> [EXERCISE OBJECTIVE]
Leaving out all pictures, copy the lines below exactly, from the line with "Image resolution: width=1456" to the last line, both ends included.
***** DATA FOR THIS TASK *****
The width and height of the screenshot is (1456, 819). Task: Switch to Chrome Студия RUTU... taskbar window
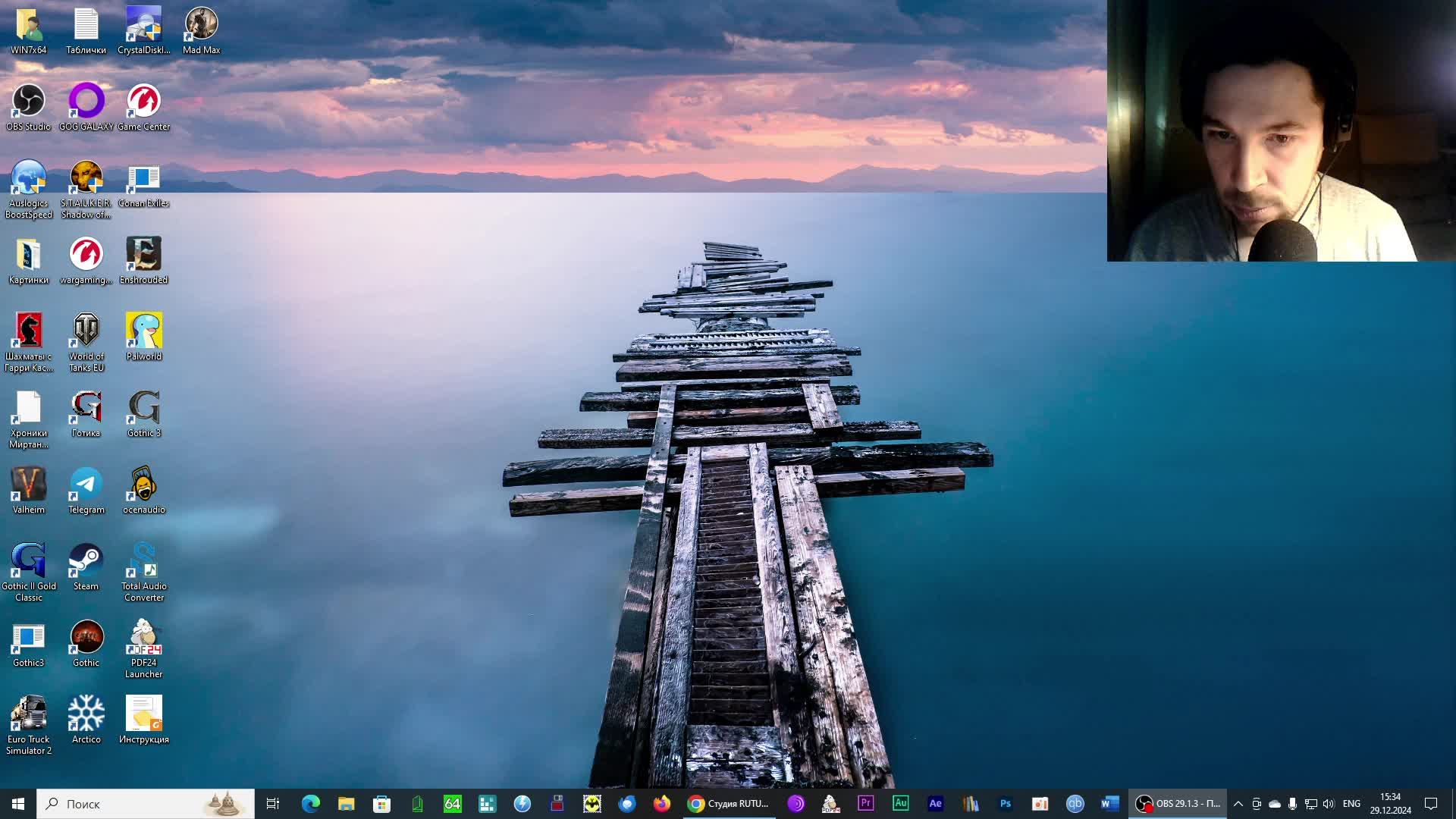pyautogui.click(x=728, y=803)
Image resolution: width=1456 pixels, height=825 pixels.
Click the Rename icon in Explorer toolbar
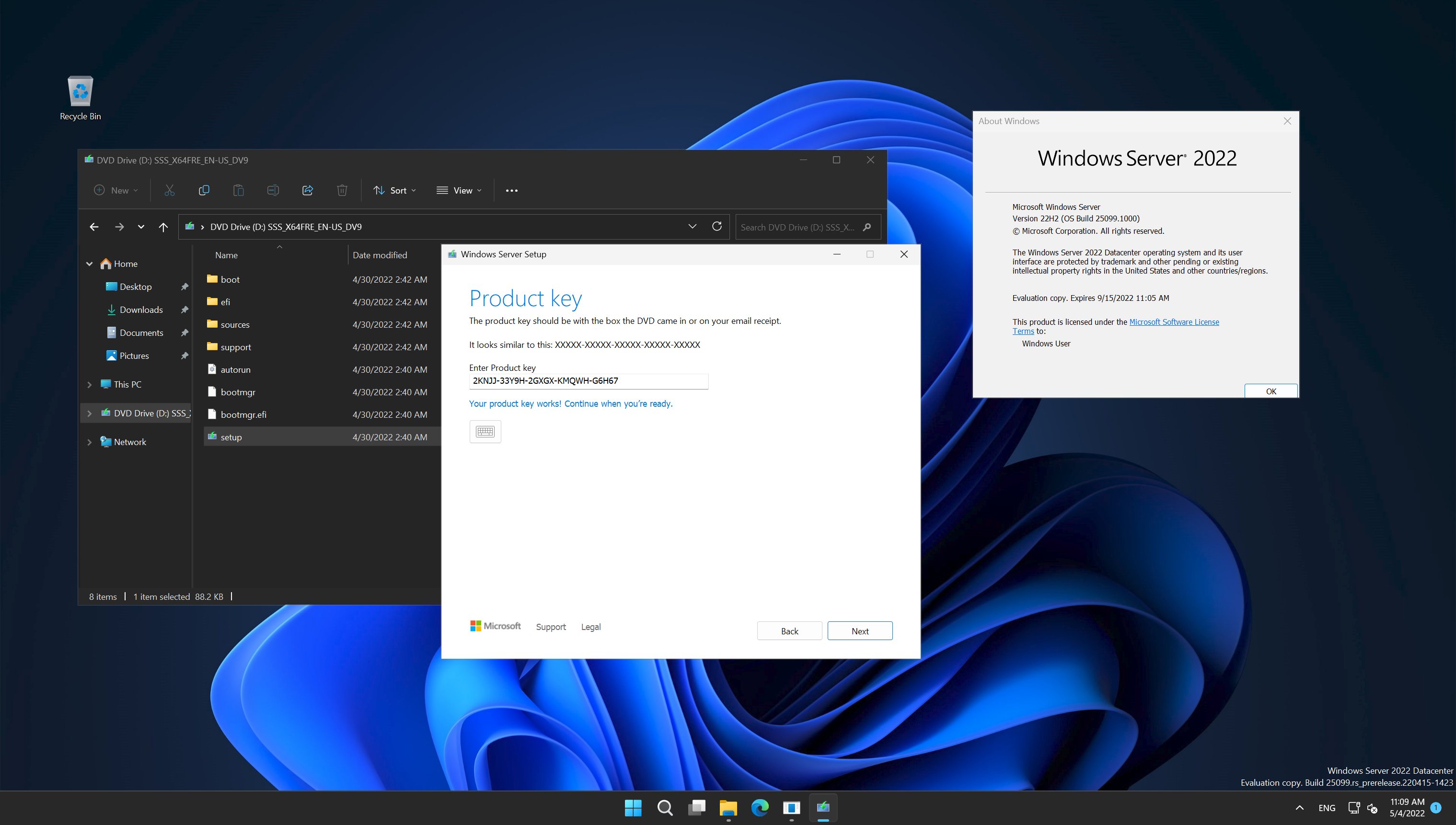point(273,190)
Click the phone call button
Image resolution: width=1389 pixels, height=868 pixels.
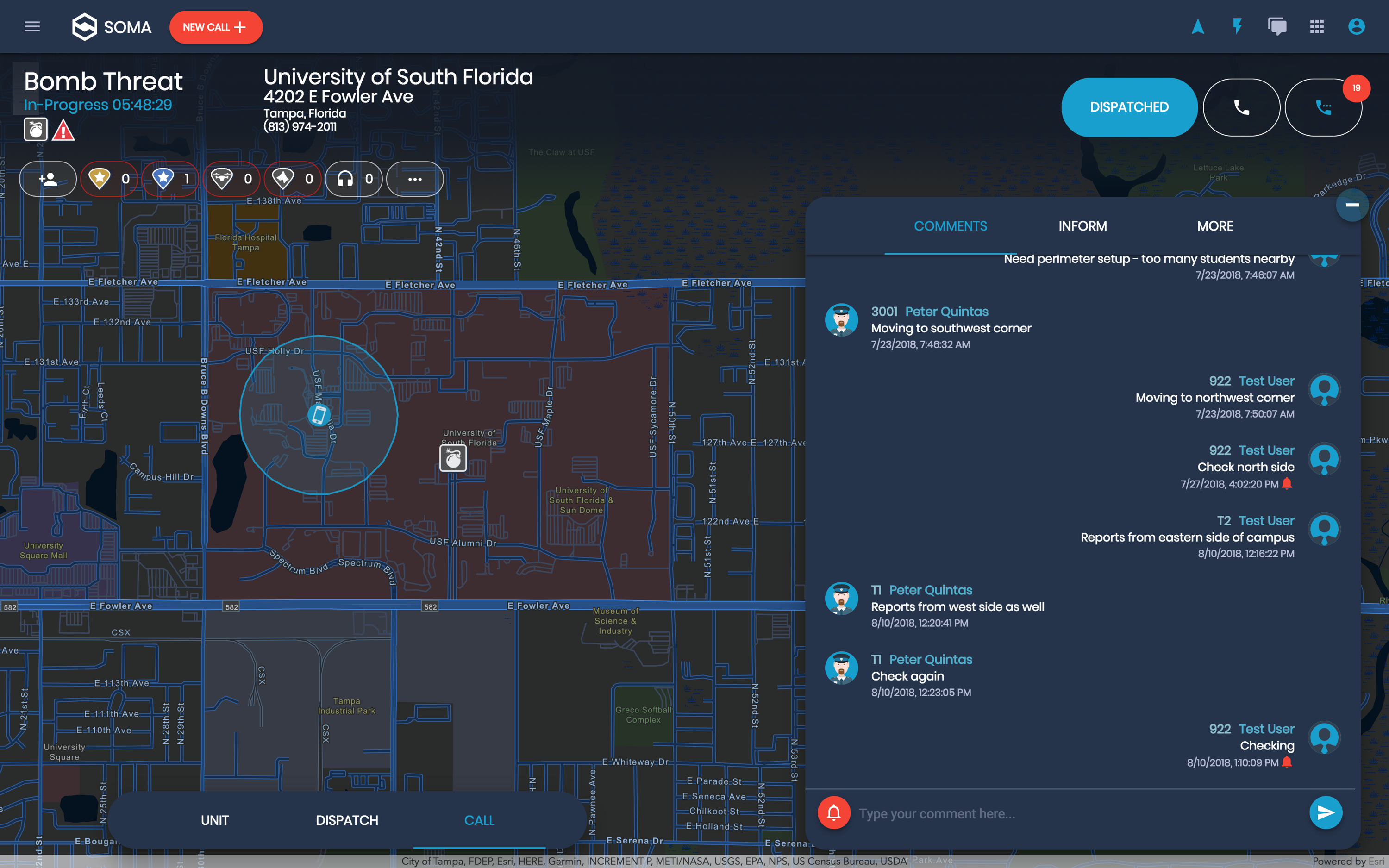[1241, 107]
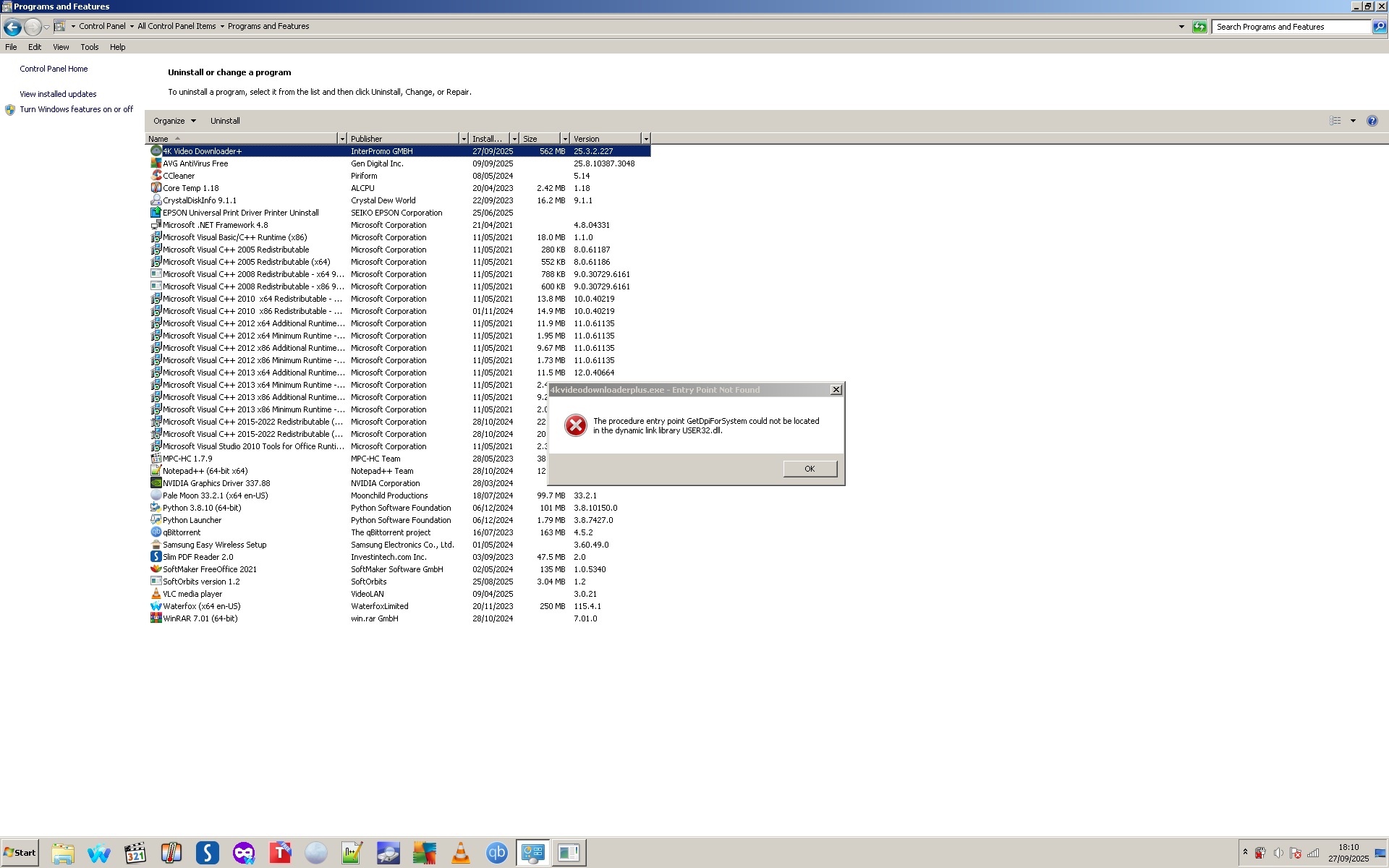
*****
> [WRITTEN SOLUTION]
Image resolution: width=1456 pixels, height=825 pixels.
Click the Rename icon in Explorer toolbar
point(273,190)
Click the phone call button
Image resolution: width=1389 pixels, height=868 pixels.
[1241, 107]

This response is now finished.